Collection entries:
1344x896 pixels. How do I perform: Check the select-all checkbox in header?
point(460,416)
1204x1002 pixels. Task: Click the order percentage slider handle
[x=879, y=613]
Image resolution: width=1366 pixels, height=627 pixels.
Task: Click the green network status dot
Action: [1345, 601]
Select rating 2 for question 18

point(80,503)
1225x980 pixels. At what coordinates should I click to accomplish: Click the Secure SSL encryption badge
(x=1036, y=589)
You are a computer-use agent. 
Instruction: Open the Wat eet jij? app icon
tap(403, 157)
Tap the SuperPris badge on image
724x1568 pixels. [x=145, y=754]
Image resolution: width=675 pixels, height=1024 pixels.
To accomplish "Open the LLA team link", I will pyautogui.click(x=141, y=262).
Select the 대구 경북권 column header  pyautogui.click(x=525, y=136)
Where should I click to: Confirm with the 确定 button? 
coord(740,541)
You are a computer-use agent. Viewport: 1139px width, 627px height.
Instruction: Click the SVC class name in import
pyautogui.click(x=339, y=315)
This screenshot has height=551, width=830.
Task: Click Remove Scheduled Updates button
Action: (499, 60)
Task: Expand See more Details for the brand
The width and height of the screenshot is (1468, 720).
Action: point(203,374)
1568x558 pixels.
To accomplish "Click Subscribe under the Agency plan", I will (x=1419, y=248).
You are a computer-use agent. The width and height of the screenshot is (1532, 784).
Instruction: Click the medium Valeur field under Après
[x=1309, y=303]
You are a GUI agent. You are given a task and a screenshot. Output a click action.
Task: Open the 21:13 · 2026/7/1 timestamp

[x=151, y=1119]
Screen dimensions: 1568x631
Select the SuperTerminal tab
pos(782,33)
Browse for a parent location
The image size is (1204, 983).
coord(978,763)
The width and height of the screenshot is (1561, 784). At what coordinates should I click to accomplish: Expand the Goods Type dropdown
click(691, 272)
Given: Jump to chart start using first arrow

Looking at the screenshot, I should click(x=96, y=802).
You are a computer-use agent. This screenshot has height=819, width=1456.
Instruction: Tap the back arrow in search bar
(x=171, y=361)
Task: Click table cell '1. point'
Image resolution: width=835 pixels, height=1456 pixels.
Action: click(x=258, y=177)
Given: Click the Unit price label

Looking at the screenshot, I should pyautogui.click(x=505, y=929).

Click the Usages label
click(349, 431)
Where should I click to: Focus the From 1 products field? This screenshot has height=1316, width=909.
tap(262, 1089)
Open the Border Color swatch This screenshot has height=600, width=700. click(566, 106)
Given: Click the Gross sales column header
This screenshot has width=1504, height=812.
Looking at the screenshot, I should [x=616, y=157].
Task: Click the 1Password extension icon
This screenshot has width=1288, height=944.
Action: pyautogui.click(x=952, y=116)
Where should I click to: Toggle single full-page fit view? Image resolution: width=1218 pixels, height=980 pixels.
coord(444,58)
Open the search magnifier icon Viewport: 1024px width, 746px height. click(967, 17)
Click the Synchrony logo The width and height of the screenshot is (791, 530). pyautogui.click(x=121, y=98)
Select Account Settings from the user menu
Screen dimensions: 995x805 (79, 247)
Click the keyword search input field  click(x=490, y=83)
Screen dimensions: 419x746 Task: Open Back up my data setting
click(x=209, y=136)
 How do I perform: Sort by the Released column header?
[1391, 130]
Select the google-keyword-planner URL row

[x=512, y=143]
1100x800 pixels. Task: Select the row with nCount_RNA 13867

### Task objective
In the records above, find each line with the string "Viewport" and list it.

### Answer for the task
You are a computer-use agent. Viewport: 1139px width, 627px height.
Open the search magnifier icon Viewport: 1024px width, 746px height. click(967, 17)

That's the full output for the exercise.